I riflettori accesi sulle scappatelle berlusconiane, però, hanno fatto passare sotto silenzio le parole – quelle sì inaudite – rilasciate al Times dalla Prof. Lisa Jardine, Presidente della HFEA (Human Fertilisation and Embryology Authority) – l’autorità britannica che si occupa di embriologia e fecondazione umana –, la quale ha proposto di modificare l’attuale legge per consentire la possibilità di offrire denaro pubblico a donne disponibili a cedere i propri ovociti. Tutto ciò col nobile intento di risolvere il problema dovuto alla scarsità di donatori per le inseminazioni artificiali, e ignorando completamente la risoluzione del Parlamento europeo n.74 del 10 marzo 2005, emanata proprio contro il commercio di ovociti umani, in cui si afferma che «l’approvvigionamento di cellule non deve comportare pressioni o incentivi» e che «deve essere assicurata la donazione volontaria e gratuita di ovociti, in modo che le donne non diventino fornitrici di materia prima». In quella stessa risoluzione, peraltro, si denuncia pure il fatto che «la raccolta di ovociti comporta un elevato rischio medico per la vita e la salute delle donne, tra l’altro a causa dell’iperstimolazione delle ovaie».



Del resto, l’articolo 12 della direttiva 2004/23/CE, prescrive chiaramente che «un pagamento diverso dall’indennità per la donazione di cellule e tessuti in Europa non è accettabile e che cellule e tessuti in quanto tali non devono essere soggetti ad operazioni di carattere commerciale», mentre l’art.3 della Carta dei diritti fondamentali dell’Unione europea sancisce il divieto di fare del corpo umano e delle sue parti, in quanto tali, una fonte di lucro, e la risoluzione dell’8 marzo 2005 (A/59/516/Add.1) dell’Assemblea generale delle Nazioni Unite fa esplicito riferimento alla necessità di impedire lo sfruttamento delle donne.



Così, mentre prosegue lo sdegnato martellamento mediatico contro la presunta frequentazione di prostitute da parte di Berlusconi, la HFEA propone ufficialmente la legalizzazione dello sfruttamento del corpo femminile mediante commercio di ovociti.
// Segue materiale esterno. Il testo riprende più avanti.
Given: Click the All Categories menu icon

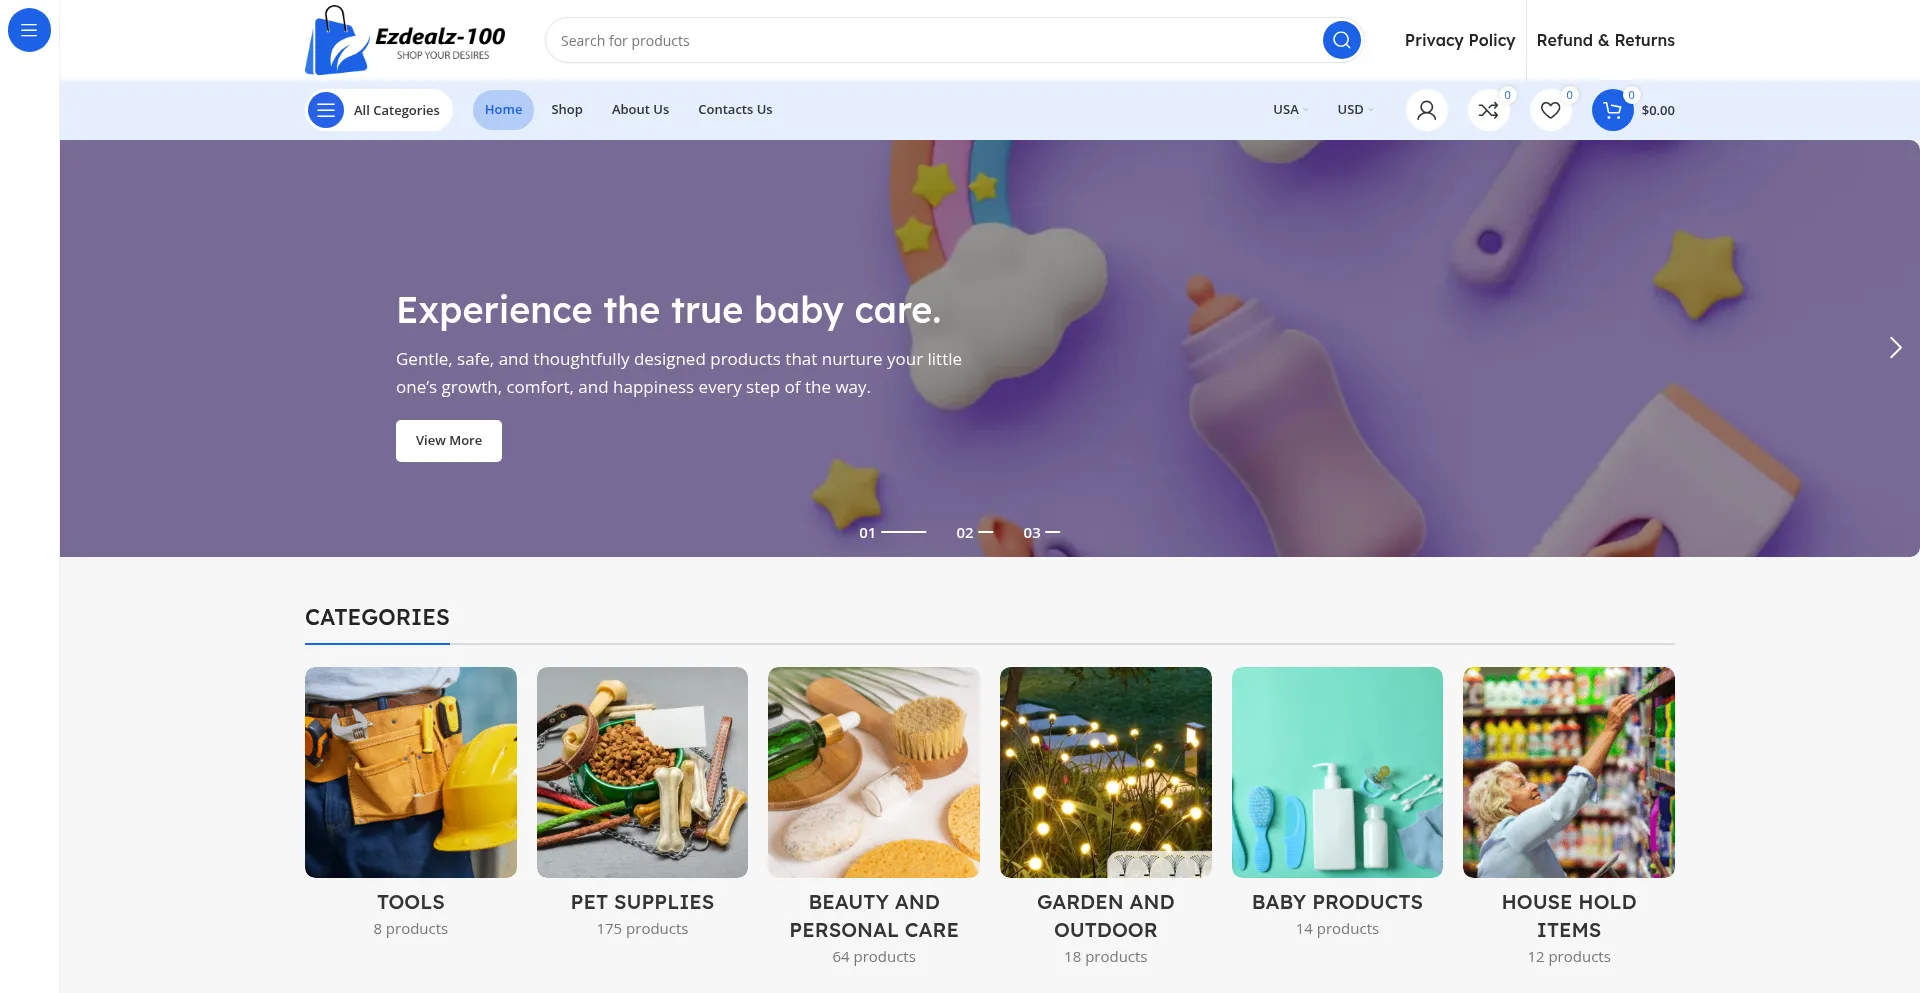Looking at the screenshot, I should tap(325, 110).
In tempi di recessione e crisi economica non è difficile prevedere, nel caso passasse la proposta della HFEA, frotte di ragazze proclamarsi “donatrici” a pagamento.

Donne disposte a cedere parte del proprio corpo dietro ricompensa.
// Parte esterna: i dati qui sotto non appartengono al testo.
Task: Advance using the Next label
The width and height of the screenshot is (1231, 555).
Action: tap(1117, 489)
Una sorta di meretricio di Stato con i soldi dei contribuenti.

Il termine prostituzione, in effetti, deriva etimologicamente dal verbo latino prostituere (“mettere in vendita o a disposizione”), composto da “pro” (a favore) e “statuere” (porre).
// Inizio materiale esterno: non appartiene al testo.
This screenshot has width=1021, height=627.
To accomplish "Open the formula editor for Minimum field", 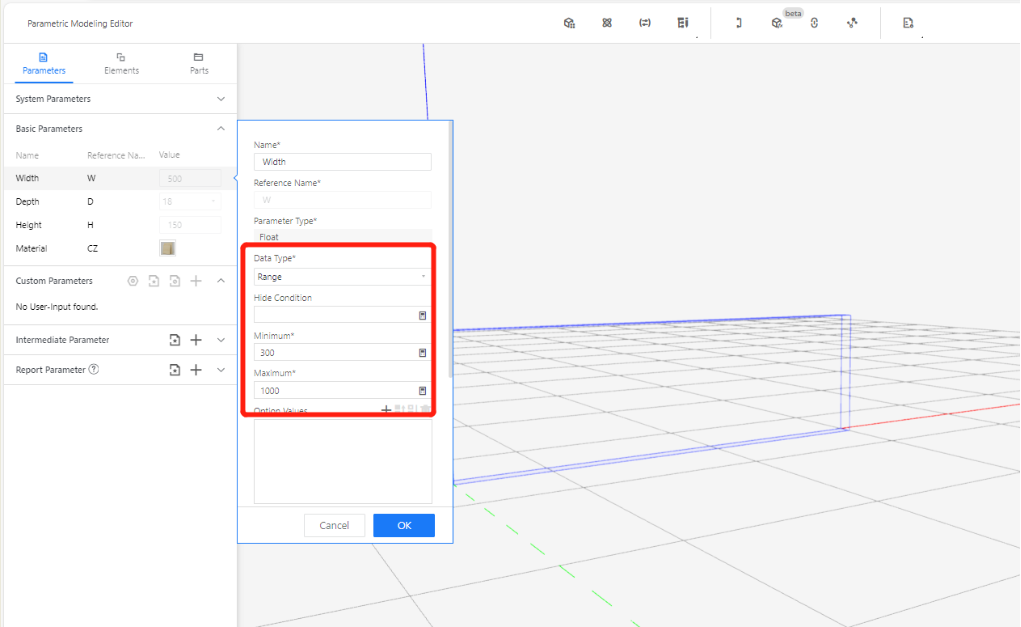I will (422, 353).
L’idea di far gestire tale mercato dall’autorità pubblica evidenzia la schizofrenia del moralismo peloso che sta intossicando il dibattito sulle vicende italiane nei media britannici.

Come si può considerare morale il fatto di acquistare una parte del corpo di una donna con soldi pubblici per le aberrazioni genetiche (ibridi uomo-animale, spermatozoi artificiali, ecc.) cui la HFEA ci ha abituato da tempo? E le femministe sempre pronte ad urlare contro ogni forma di sfruttamento economico del corpo femminile, non hanno davvero nulla da dire sulla proposta di un simile vergognoso mercimonio di ovociti da parte dello Stato?